> **Exercise description**: Where "number" occurs in a line of the entries below, copy that line.

Extracted data entries:
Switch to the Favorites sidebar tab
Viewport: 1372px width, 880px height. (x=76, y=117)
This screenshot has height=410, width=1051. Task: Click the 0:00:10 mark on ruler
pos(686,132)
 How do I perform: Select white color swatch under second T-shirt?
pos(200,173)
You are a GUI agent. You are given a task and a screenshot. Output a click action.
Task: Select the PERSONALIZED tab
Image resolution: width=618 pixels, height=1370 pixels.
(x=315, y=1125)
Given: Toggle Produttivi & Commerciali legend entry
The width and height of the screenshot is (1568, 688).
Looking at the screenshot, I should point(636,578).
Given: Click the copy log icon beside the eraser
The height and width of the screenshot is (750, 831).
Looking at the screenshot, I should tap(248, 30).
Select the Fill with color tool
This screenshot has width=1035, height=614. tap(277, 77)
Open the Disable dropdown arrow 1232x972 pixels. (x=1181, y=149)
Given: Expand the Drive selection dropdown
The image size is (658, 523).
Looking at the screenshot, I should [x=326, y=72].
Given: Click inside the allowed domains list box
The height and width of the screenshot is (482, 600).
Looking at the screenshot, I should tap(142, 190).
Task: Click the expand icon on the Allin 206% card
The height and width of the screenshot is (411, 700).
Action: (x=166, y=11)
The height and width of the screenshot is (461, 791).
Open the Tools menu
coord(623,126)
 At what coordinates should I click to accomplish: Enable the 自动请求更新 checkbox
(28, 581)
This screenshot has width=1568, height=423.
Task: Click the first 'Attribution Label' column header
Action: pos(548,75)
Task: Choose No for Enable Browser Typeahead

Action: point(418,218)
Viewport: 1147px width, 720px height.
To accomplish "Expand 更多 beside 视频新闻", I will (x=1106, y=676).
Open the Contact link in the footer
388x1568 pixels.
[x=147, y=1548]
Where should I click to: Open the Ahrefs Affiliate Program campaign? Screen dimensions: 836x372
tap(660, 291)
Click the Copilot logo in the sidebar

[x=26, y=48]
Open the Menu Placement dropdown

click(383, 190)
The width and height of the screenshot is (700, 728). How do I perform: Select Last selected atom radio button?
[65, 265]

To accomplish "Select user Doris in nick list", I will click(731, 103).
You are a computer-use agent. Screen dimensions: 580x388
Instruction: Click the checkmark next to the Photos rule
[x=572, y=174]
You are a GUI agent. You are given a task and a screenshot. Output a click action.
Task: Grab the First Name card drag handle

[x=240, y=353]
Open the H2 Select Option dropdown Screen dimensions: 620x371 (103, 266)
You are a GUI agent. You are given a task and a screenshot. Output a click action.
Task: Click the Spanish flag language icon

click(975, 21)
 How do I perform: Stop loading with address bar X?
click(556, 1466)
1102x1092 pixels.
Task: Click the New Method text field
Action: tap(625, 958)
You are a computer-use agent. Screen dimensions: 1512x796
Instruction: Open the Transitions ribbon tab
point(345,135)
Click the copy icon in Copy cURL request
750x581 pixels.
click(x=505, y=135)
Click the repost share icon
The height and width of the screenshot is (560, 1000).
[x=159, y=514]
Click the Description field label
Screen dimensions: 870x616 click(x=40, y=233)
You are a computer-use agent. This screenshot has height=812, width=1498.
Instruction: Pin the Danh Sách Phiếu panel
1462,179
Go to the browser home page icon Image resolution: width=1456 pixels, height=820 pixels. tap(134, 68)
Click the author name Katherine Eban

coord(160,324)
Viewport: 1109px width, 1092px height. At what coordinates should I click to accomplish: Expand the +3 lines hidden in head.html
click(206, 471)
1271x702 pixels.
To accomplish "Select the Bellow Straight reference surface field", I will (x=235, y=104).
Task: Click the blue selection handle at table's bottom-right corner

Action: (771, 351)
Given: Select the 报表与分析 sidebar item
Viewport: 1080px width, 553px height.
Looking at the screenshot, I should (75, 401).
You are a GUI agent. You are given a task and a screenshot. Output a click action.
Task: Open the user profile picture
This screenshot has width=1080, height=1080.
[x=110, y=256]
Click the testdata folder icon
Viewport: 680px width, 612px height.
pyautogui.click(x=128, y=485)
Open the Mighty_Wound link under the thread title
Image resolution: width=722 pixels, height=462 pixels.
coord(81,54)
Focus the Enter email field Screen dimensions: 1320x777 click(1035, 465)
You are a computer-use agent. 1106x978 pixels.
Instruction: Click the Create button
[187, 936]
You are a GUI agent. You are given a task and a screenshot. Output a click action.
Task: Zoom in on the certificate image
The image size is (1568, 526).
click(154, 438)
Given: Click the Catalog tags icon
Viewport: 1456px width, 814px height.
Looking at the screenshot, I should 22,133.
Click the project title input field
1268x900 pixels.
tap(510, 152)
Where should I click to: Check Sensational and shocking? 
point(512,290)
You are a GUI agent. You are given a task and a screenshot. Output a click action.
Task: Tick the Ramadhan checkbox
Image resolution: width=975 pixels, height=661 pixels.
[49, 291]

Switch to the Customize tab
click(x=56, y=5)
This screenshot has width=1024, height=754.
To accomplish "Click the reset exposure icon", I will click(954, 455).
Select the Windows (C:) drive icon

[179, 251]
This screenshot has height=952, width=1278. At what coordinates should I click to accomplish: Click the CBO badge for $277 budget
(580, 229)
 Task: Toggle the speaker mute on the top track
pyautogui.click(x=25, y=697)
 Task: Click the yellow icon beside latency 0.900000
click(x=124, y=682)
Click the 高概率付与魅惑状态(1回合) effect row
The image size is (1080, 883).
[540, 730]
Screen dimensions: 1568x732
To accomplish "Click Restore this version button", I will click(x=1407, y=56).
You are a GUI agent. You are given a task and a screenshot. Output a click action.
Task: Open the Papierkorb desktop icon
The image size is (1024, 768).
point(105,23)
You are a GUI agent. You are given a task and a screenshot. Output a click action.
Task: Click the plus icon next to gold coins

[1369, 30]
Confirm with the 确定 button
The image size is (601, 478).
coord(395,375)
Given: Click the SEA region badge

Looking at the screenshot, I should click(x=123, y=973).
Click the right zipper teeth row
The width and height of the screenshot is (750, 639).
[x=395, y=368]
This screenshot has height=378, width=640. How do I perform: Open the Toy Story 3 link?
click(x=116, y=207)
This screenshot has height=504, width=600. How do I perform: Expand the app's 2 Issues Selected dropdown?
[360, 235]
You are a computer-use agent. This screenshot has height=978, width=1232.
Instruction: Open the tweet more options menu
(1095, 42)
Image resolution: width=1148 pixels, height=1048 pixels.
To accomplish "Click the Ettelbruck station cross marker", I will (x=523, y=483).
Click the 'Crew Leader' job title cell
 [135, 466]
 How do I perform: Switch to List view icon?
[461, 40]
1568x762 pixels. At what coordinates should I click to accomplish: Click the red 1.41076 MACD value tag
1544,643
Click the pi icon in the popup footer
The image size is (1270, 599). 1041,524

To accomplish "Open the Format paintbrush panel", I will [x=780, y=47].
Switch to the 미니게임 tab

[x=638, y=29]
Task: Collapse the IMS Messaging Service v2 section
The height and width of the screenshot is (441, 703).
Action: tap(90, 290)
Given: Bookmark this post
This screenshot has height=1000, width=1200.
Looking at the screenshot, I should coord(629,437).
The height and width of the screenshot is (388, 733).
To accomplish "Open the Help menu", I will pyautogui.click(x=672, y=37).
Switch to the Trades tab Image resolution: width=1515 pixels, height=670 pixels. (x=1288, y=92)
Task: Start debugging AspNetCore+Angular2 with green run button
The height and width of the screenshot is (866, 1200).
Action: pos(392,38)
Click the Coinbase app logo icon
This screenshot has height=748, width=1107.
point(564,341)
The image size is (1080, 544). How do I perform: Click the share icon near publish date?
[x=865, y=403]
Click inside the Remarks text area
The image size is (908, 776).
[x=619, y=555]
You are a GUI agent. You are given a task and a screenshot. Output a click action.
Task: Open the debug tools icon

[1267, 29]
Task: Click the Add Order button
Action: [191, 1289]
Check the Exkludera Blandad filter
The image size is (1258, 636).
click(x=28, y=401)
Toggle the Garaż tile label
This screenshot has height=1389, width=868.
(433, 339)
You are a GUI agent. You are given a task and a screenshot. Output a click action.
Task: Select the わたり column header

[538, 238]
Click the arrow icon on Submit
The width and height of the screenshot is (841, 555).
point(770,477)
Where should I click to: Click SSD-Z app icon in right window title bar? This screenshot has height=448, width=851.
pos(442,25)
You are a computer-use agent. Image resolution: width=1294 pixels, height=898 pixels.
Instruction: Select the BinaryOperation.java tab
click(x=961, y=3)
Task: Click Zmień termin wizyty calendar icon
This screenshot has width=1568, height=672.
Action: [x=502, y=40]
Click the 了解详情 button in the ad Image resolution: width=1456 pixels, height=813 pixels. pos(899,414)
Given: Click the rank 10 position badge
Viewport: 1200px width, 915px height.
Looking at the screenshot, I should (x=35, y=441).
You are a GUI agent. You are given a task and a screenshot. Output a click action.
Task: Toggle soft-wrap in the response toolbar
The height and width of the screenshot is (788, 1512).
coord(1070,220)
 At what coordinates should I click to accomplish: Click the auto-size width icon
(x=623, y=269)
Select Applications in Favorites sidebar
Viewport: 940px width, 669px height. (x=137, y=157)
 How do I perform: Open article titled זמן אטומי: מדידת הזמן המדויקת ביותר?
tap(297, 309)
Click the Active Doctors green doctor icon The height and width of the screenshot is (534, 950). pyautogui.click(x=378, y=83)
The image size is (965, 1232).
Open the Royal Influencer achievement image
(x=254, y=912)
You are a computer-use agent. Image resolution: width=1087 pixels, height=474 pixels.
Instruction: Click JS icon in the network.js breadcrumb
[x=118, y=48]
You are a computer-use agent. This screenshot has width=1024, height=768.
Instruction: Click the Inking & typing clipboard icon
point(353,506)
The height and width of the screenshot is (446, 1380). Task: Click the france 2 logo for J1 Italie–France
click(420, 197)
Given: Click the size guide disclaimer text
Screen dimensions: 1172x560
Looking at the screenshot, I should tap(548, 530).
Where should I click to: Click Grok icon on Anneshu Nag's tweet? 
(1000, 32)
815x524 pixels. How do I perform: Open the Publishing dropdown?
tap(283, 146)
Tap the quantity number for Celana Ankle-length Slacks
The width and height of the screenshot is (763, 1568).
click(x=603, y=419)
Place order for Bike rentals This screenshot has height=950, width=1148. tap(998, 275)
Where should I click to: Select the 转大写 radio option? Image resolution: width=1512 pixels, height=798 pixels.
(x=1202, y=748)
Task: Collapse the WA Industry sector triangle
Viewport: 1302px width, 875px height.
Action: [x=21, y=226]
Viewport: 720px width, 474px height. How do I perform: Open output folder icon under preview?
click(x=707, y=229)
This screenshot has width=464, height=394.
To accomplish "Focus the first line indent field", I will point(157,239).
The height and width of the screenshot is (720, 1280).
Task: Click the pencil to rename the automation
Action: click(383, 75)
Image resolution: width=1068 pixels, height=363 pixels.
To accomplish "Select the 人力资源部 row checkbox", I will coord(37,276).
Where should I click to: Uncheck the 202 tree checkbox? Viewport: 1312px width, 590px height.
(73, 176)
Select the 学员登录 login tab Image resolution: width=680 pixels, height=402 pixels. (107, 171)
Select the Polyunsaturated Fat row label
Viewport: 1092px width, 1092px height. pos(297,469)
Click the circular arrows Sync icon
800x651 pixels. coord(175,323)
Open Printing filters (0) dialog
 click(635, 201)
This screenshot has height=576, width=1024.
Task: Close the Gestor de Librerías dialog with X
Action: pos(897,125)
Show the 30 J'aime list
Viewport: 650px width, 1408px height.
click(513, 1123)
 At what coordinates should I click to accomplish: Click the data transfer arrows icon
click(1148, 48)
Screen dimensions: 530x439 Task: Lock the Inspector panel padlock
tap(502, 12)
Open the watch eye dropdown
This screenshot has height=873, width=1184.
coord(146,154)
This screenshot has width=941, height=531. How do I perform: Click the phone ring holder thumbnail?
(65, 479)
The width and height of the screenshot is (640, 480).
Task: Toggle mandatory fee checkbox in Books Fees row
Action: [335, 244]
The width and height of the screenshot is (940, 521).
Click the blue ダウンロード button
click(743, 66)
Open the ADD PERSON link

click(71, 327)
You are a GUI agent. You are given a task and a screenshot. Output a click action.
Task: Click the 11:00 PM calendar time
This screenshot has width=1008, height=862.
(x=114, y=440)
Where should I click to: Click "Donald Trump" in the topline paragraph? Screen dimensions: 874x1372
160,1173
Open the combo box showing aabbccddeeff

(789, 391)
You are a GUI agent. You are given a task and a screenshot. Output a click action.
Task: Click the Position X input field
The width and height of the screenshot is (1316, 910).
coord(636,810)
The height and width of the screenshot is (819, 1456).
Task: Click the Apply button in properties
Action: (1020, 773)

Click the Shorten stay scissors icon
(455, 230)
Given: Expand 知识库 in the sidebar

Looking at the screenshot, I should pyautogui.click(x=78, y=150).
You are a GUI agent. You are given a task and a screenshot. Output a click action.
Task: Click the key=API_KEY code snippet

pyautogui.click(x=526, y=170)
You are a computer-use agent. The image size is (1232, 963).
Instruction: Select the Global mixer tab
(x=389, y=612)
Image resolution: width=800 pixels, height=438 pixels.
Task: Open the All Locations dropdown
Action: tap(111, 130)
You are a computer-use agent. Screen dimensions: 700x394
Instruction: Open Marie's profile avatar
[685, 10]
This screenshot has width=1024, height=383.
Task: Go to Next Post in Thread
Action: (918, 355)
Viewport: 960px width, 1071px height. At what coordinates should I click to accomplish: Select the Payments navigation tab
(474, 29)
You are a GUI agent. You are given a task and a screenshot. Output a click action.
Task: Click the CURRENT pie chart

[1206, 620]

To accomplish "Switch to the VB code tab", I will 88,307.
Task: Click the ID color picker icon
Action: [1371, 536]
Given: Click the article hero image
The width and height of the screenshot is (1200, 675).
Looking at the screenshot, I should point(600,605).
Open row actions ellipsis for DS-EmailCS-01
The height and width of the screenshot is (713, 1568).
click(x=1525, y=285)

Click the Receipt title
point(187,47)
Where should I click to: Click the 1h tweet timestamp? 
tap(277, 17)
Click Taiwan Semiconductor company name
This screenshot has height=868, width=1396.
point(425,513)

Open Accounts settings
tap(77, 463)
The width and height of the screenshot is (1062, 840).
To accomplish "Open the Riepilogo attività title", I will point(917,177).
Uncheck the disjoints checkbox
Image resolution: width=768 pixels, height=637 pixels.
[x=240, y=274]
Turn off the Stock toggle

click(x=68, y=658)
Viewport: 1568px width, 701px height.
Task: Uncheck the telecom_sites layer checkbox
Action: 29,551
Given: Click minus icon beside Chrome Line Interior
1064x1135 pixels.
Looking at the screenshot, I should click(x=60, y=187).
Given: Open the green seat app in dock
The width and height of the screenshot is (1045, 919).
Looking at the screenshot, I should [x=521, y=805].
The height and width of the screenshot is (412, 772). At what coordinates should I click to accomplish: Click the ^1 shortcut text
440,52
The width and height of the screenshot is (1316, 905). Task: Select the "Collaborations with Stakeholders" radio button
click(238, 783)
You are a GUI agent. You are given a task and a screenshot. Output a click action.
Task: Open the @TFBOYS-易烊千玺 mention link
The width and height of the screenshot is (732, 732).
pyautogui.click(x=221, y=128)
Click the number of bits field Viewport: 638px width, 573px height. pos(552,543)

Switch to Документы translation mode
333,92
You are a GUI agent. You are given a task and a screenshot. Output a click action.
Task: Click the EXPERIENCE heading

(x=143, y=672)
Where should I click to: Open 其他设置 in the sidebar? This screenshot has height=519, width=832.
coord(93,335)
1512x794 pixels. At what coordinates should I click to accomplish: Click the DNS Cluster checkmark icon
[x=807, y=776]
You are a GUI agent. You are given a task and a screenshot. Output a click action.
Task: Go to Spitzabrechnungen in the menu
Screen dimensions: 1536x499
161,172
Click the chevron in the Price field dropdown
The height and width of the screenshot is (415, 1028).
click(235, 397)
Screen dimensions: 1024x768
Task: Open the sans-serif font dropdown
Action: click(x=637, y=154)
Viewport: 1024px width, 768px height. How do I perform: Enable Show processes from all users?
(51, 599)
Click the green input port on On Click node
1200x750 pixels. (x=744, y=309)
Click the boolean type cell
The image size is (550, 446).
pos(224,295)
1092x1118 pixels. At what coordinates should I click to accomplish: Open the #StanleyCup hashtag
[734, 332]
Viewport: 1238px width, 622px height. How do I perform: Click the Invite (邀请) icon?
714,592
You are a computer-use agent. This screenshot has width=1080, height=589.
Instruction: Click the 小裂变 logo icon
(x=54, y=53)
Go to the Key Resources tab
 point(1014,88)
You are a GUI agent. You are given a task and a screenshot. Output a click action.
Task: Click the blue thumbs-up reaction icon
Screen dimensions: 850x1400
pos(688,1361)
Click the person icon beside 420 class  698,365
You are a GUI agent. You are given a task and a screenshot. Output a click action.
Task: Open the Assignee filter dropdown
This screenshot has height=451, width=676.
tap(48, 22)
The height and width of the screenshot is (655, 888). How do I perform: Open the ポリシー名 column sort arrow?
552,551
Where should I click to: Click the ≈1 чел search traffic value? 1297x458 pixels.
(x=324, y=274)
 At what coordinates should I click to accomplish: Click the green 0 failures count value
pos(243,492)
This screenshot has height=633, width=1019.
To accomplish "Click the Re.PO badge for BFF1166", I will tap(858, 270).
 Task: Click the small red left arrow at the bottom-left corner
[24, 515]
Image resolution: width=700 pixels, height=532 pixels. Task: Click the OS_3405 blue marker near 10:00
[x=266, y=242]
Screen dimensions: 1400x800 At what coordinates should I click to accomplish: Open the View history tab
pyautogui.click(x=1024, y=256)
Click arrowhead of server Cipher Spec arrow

> **Response**:
Tap the quantity number for Celana Ankle-length Slacks
Click the number of bits field Viewport: 638px width, 573px height. pos(552,543)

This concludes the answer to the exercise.